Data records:
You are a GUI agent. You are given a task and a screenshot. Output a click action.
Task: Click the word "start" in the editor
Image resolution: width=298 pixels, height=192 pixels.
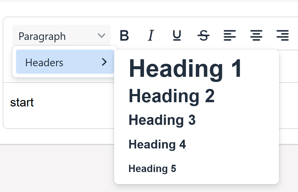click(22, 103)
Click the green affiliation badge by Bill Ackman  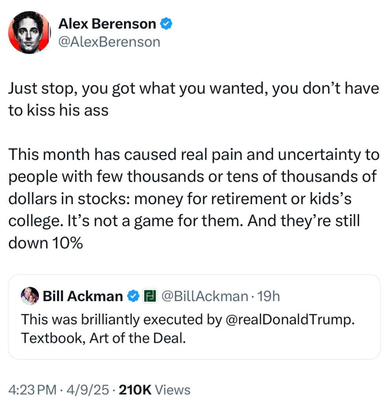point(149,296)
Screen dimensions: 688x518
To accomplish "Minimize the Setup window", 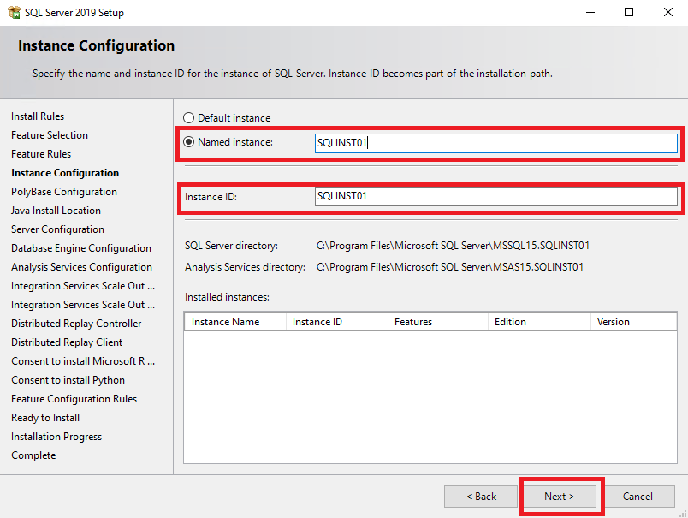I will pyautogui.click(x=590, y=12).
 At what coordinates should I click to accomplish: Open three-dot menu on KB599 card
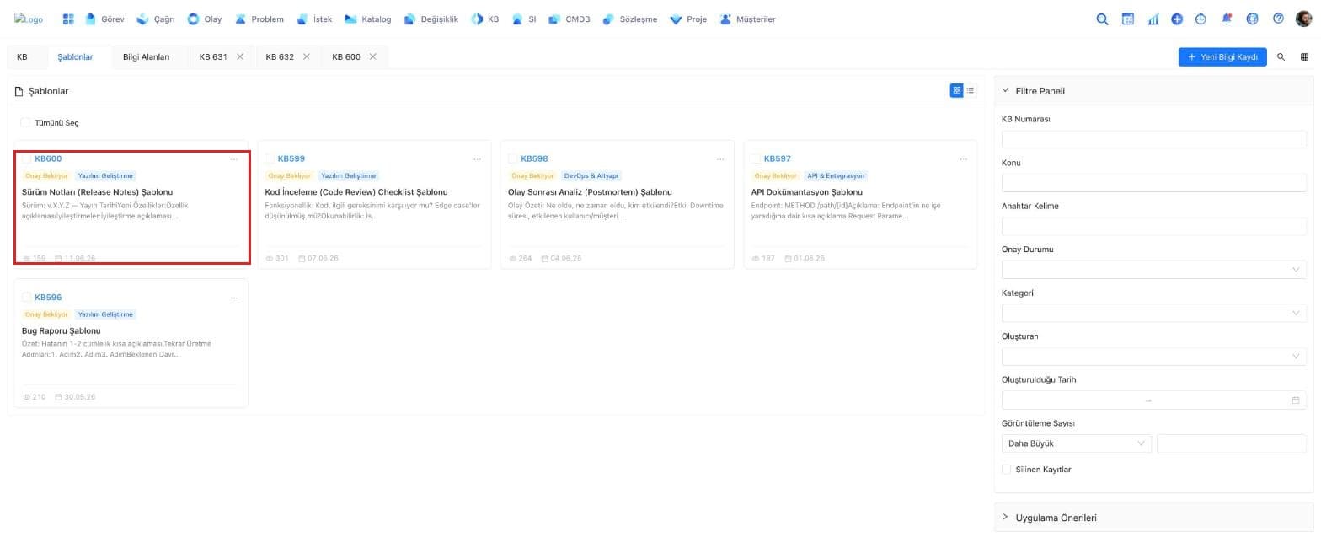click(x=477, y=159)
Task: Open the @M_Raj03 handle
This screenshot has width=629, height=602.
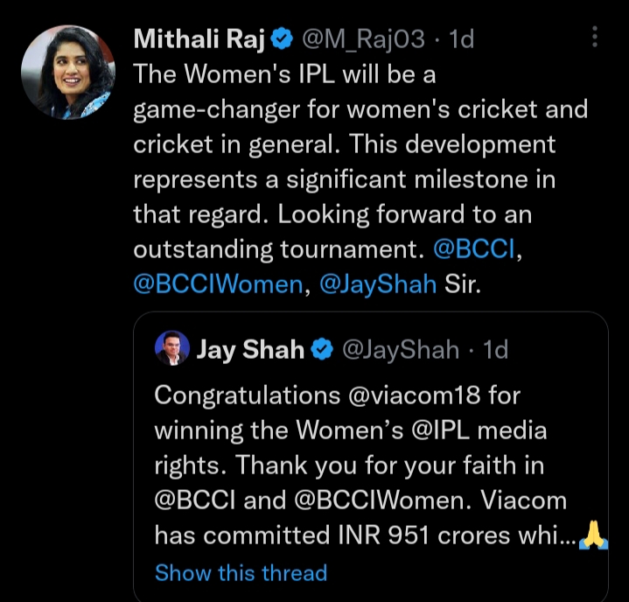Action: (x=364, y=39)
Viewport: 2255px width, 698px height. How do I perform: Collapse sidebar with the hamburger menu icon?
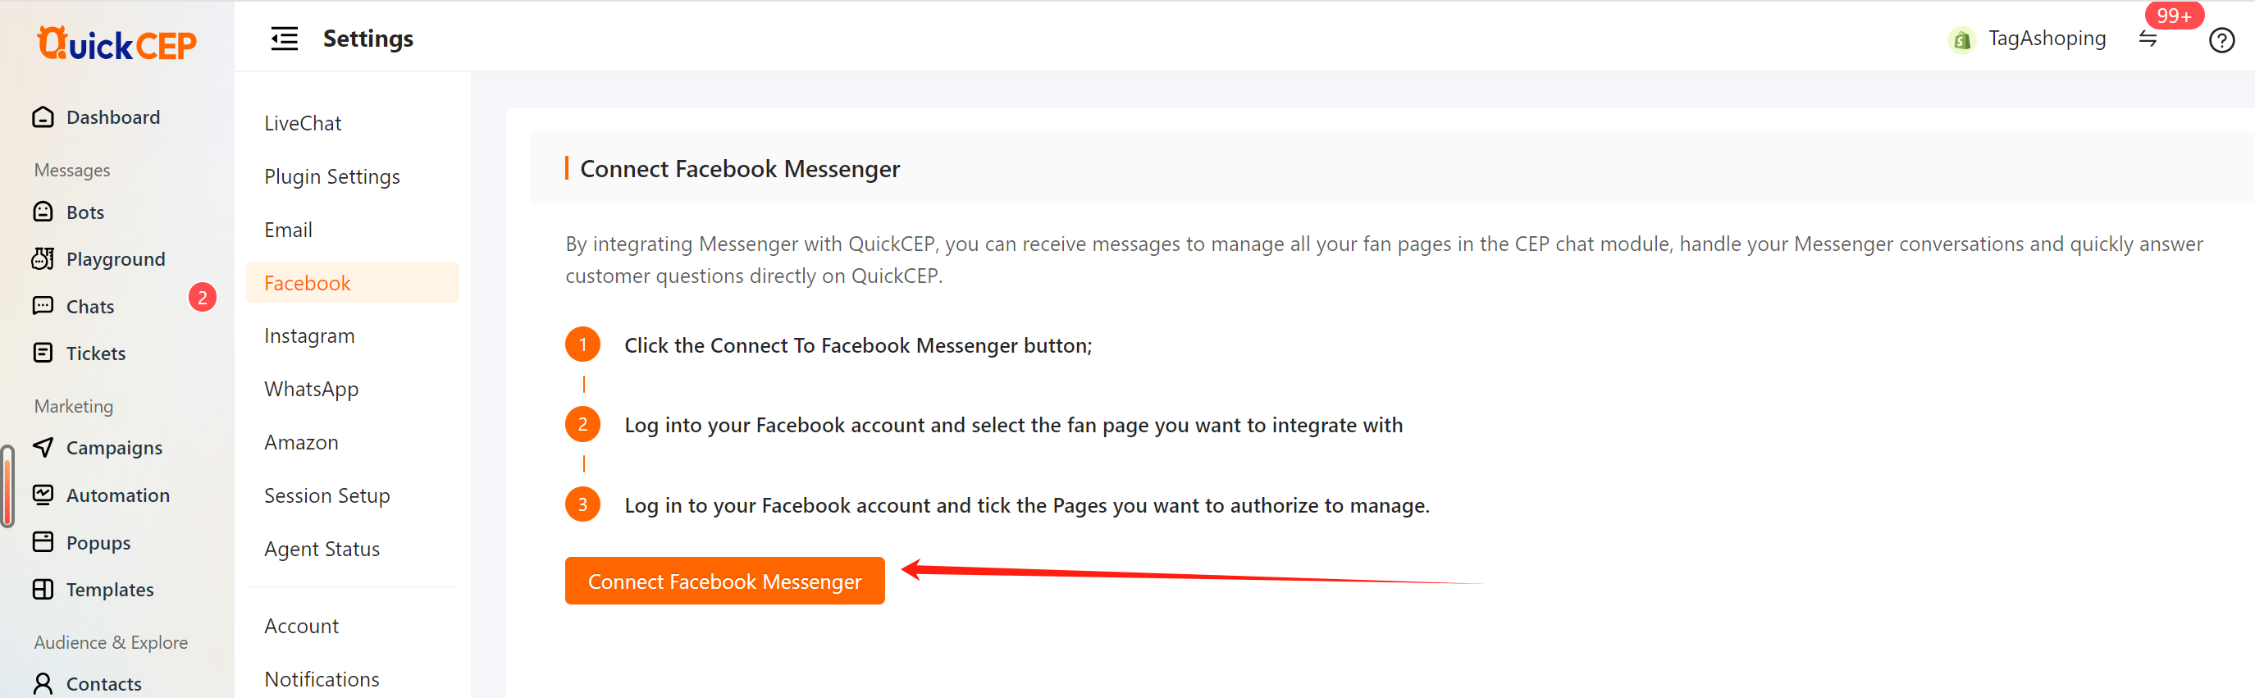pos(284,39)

TASK REQUIREMENTS: Your copy should hold exactly the lines from the one with "This screenshot has width=629, height=602." through the end of the records, both included, and no pictures.

SOLVED PROBLEM:
This screenshot has width=629, height=602.
Action: (x=364, y=39)
Viewport: 2255px width, 698px height. How do I perform: Collapse sidebar with the hamburger menu icon?
pos(284,39)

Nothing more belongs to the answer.